:: Exercise ::
Copy out the records word for word, starting at their first line and ending with the line that contains "tap(282, 88)".

:: Supplied data ::
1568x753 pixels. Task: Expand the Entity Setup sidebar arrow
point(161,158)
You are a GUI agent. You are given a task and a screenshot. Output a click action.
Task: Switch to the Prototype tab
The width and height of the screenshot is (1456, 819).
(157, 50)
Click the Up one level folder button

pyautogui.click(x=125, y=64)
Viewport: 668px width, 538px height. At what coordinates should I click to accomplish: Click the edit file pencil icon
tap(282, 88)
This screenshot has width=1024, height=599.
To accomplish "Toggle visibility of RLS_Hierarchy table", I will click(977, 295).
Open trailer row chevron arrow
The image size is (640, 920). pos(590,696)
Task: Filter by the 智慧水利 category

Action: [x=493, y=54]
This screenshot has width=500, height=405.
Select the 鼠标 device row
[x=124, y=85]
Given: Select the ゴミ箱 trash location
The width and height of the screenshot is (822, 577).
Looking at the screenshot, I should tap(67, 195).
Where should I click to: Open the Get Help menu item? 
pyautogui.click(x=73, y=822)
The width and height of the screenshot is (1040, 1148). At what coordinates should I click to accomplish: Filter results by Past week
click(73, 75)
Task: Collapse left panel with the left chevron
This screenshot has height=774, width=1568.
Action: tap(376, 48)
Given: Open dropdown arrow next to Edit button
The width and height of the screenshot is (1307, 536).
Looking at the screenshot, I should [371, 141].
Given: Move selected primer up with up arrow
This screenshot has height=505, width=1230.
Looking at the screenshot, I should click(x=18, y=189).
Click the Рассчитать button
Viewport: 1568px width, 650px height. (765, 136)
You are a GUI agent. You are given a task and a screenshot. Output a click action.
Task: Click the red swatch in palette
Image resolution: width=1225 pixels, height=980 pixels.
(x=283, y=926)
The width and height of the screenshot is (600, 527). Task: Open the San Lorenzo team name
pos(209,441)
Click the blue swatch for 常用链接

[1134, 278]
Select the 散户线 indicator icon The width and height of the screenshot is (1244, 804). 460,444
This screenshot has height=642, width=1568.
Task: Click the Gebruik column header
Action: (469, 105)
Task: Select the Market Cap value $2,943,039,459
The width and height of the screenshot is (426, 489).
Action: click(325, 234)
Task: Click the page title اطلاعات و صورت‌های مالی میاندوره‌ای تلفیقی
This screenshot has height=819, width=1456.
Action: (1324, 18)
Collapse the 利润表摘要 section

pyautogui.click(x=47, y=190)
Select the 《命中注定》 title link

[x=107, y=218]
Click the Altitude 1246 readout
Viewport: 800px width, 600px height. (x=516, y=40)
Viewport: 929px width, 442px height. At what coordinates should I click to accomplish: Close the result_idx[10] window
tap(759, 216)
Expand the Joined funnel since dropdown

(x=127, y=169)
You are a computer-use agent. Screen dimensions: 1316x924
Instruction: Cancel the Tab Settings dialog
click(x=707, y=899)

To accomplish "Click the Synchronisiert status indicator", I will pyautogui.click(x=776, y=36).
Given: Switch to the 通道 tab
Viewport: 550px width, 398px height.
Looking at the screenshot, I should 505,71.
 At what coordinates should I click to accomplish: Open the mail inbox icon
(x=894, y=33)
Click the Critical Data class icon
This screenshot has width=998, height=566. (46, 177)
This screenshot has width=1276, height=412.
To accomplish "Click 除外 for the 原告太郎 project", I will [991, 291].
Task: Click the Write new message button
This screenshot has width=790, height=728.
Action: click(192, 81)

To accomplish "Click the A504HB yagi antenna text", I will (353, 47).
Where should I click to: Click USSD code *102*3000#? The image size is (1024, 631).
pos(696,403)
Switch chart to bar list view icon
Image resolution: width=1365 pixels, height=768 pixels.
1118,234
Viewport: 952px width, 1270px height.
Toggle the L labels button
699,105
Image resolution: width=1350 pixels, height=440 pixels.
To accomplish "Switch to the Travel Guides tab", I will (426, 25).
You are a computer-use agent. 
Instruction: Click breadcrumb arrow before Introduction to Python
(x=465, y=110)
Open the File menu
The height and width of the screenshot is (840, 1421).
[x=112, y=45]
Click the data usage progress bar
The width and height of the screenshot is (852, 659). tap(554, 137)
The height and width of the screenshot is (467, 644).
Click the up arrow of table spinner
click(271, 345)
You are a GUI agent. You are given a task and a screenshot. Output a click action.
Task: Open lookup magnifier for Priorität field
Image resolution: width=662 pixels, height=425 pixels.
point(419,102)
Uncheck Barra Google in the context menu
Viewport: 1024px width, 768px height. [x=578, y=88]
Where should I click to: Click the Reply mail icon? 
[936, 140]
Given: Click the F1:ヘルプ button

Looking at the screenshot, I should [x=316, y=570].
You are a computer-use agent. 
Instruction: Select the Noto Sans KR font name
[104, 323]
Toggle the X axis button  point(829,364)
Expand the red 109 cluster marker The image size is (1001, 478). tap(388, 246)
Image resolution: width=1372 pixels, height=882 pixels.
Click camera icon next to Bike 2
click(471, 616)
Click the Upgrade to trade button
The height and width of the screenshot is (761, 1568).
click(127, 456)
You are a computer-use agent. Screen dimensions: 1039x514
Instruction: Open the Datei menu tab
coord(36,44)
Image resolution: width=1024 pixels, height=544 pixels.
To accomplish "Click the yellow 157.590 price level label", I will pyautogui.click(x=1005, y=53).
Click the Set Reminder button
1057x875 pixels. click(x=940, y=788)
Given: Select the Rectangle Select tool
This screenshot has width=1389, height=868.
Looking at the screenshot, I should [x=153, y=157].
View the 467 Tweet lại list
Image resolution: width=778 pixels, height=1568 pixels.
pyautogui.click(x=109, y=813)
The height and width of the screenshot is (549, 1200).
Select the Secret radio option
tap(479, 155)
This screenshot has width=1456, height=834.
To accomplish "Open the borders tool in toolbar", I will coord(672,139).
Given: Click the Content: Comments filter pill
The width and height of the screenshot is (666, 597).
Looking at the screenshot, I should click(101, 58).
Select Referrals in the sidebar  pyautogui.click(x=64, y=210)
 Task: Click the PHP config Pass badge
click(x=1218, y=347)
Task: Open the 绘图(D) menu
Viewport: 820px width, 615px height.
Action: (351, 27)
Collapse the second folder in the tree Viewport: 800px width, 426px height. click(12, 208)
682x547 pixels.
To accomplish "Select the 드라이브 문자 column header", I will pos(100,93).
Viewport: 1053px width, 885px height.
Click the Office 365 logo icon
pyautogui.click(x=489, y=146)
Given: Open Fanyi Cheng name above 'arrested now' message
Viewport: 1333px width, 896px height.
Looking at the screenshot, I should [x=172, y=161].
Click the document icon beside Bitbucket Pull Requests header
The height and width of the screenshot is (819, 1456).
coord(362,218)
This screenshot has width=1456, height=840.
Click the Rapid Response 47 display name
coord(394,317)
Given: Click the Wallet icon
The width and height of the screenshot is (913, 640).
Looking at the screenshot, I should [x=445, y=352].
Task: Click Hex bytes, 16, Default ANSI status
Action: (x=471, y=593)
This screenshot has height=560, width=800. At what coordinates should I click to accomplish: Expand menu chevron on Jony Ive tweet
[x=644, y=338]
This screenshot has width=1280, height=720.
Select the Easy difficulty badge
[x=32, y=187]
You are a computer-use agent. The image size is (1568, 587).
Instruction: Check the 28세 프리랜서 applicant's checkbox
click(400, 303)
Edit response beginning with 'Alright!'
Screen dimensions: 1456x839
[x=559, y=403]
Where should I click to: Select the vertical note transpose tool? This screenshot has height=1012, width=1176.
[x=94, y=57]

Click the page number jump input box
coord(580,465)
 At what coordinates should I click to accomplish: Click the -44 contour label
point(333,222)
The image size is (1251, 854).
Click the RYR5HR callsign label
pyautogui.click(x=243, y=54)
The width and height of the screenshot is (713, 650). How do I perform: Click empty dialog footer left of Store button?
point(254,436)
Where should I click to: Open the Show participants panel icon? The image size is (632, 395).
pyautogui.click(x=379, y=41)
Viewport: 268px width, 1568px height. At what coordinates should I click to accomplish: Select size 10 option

:: Exercise answer ::
1568x753 pixels. Task: Expand the Entity Setup sidebar arrow
point(161,158)
You are a GUI agent. You are given a task and a screenshot. Output a click action.
Task: Switch to the Prototype tab
The width and height of the screenshot is (1456, 819).
(157, 50)
Click the Up one level folder button

pyautogui.click(x=125, y=64)
Viewport: 668px width, 538px height. At what coordinates should I click to accomplish: Click the edit file pencil icon
tap(282, 88)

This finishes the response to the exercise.